#### Aim of the task:
Repeat only the lines below from the one containing "90x120 (20, 471)" through the one containing "110x110 (21, 297)", inclusive, exactly as written.

Segment Start: Information shown

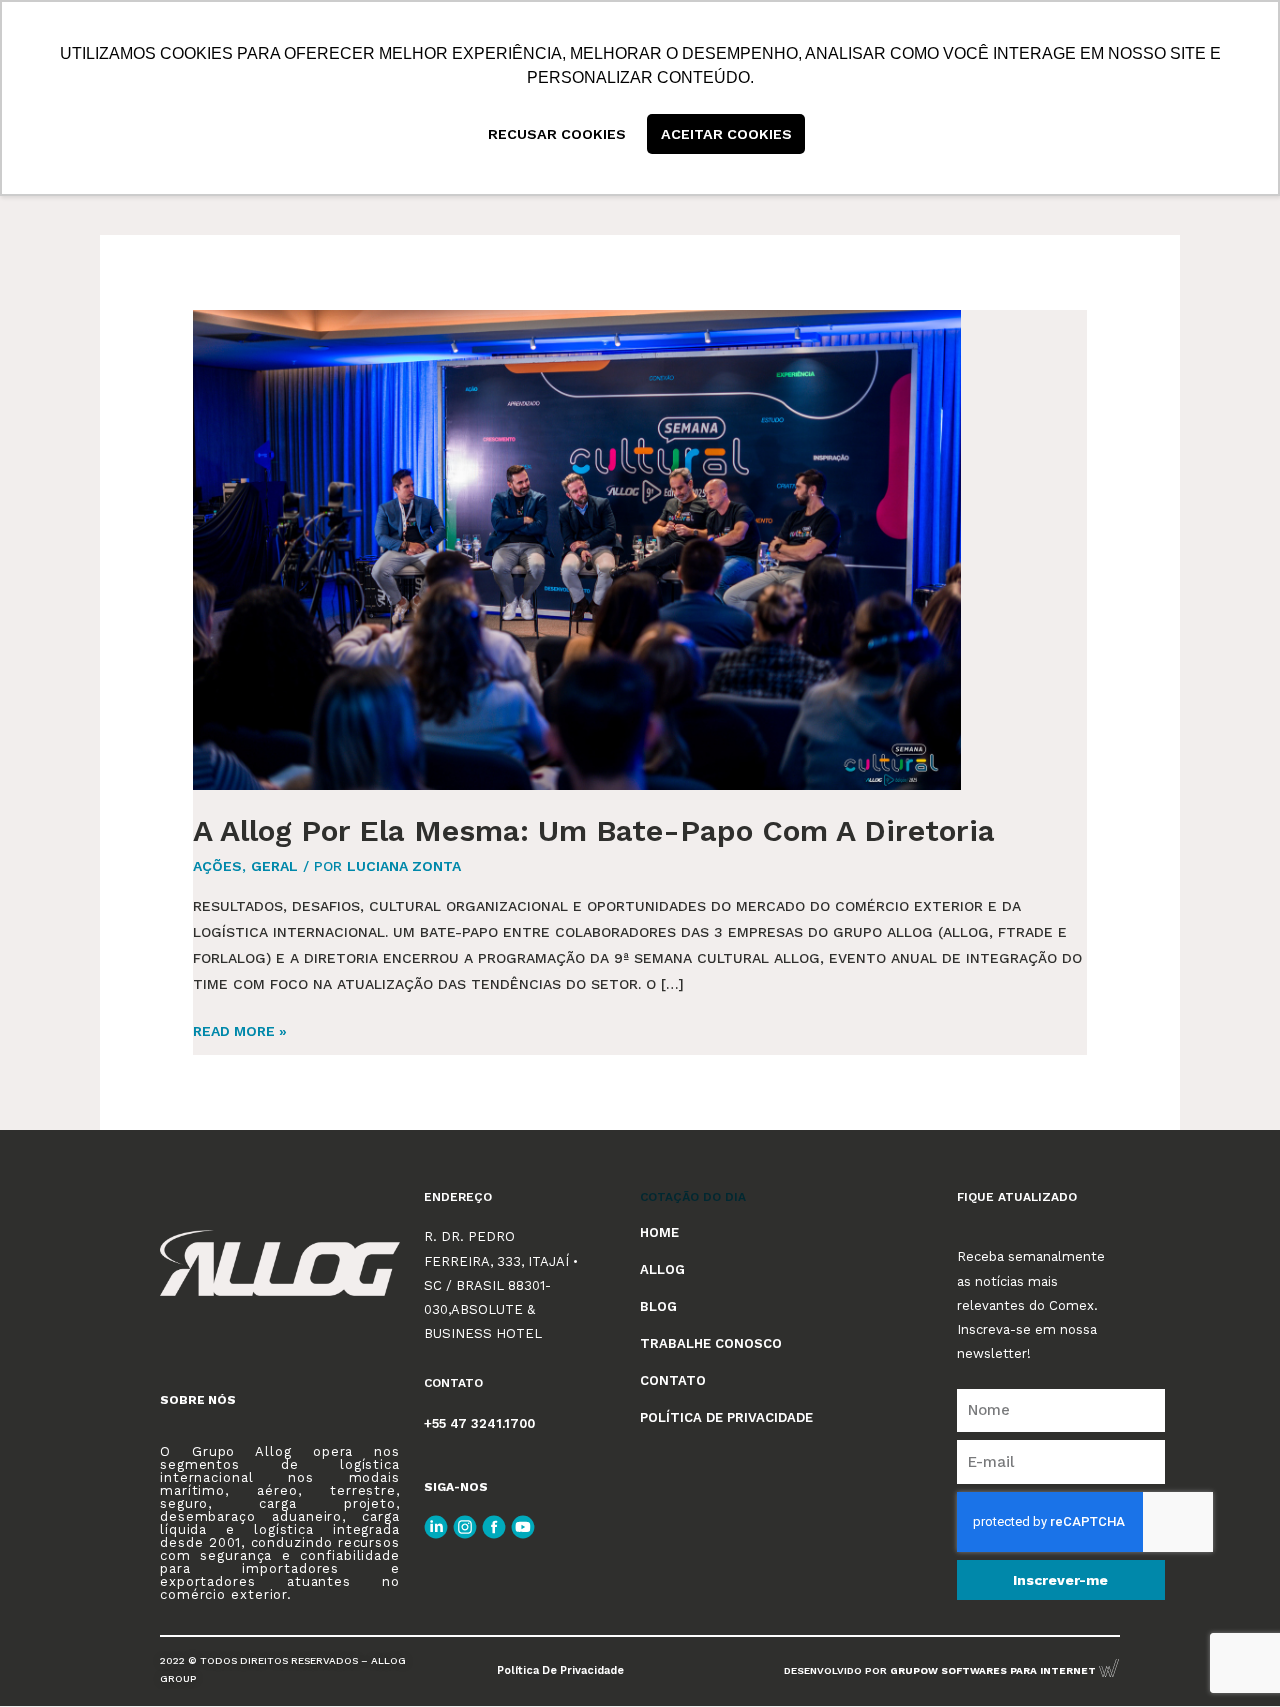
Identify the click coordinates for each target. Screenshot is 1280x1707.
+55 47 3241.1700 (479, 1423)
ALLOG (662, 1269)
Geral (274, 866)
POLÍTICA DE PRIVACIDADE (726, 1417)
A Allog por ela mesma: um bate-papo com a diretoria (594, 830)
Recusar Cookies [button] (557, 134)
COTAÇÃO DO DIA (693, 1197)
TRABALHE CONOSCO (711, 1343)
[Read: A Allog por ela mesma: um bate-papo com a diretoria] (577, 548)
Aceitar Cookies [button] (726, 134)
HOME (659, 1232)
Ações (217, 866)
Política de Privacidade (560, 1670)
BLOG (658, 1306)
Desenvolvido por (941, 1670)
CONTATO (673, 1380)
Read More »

Segment End: Information shown
Segment Start: Information shown

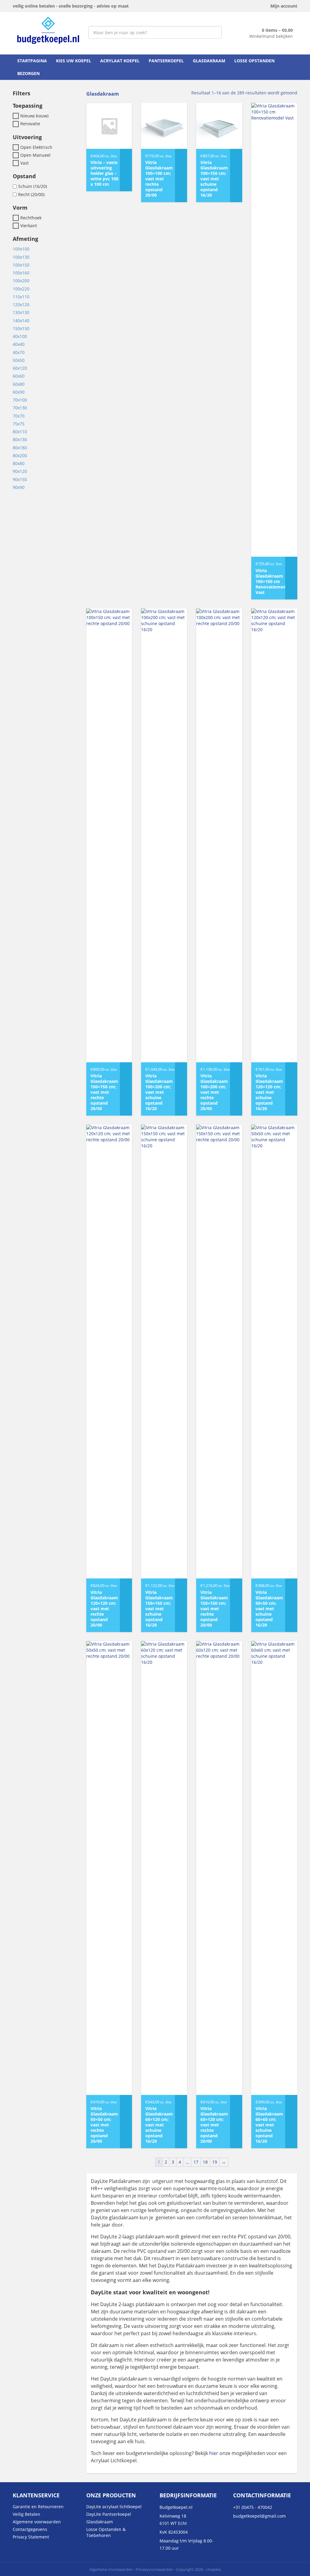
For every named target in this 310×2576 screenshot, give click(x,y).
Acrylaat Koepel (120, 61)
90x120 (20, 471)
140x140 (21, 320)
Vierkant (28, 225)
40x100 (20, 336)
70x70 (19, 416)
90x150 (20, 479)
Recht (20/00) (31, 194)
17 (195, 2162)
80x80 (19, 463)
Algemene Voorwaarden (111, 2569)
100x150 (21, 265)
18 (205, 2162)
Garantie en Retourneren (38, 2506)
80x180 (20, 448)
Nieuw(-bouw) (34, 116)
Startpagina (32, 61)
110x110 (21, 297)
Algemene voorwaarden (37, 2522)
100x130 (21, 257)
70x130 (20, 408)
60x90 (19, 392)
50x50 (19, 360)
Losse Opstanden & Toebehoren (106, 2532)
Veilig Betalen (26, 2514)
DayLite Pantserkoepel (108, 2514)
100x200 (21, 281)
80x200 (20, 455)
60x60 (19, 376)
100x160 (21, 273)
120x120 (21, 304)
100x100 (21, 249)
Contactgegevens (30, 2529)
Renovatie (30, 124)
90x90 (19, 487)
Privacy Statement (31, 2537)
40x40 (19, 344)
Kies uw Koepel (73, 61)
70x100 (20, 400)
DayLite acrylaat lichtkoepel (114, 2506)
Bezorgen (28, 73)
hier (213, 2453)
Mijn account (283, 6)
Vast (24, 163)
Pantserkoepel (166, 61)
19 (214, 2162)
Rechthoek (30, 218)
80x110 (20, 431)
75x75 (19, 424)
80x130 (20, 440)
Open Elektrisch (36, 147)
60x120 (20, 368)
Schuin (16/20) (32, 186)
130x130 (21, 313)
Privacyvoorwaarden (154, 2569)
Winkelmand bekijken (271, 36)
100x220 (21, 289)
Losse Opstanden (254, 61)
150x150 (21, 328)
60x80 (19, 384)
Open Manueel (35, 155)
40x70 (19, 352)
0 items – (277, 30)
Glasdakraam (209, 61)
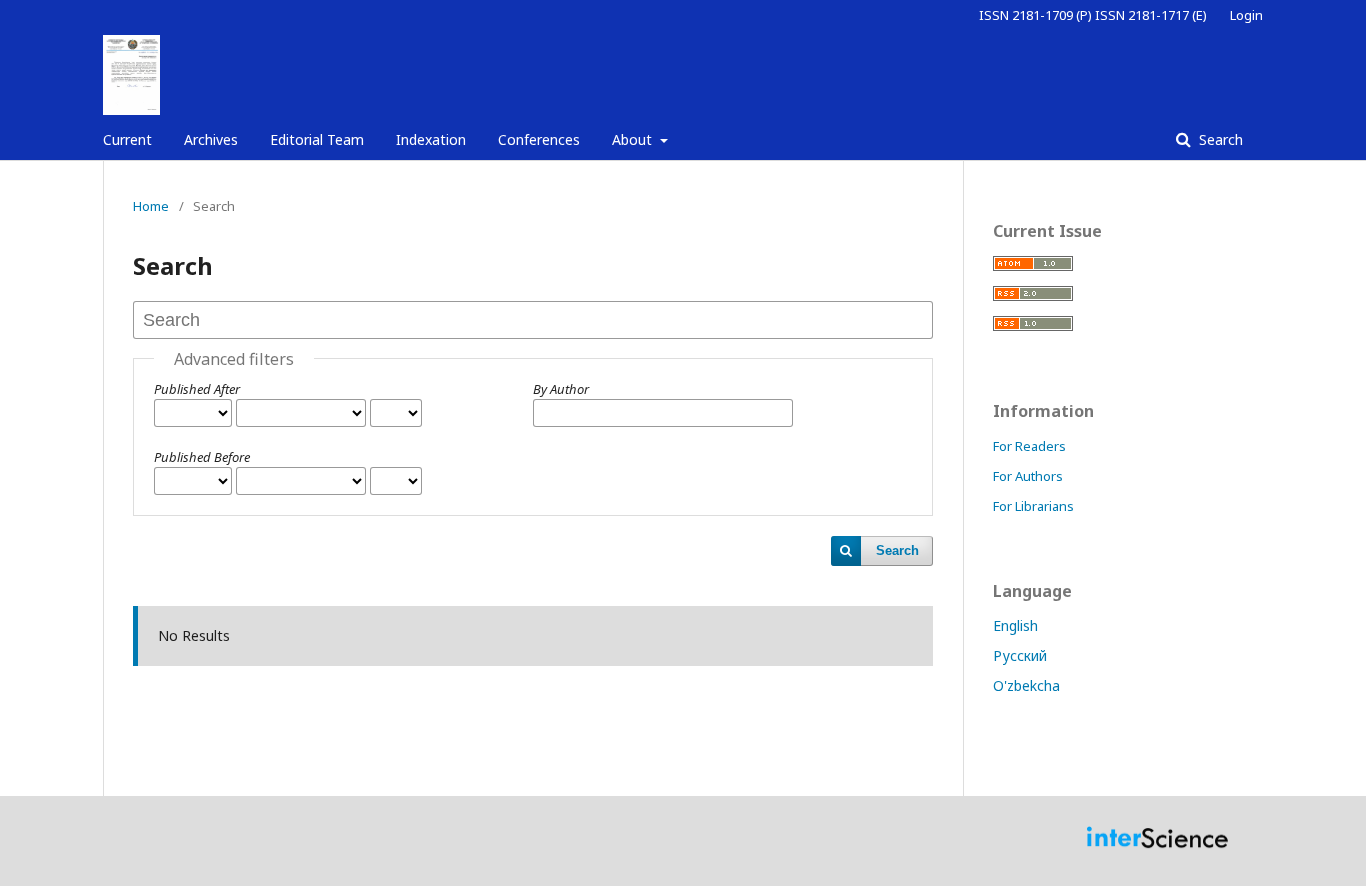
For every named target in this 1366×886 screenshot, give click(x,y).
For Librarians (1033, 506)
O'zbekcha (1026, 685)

Segment End: Information shown

#### Written solution:
90x120 (20, 471)
140x140 (21, 320)
Vierkant (28, 225)
40x100 (20, 336)
70x70 (19, 416)
90x150 (20, 479)
Recht (20/00) (31, 194)
17 (195, 2162)
80x80 (19, 463)
Algemene Voorwaarden (111, 2569)
100x150 (21, 265)
18 (205, 2162)
Garantie en Retourneren (38, 2506)
80x180 (20, 448)
Nieuw(-bouw) (34, 116)
Startpagina (32, 61)
110x110 (21, 297)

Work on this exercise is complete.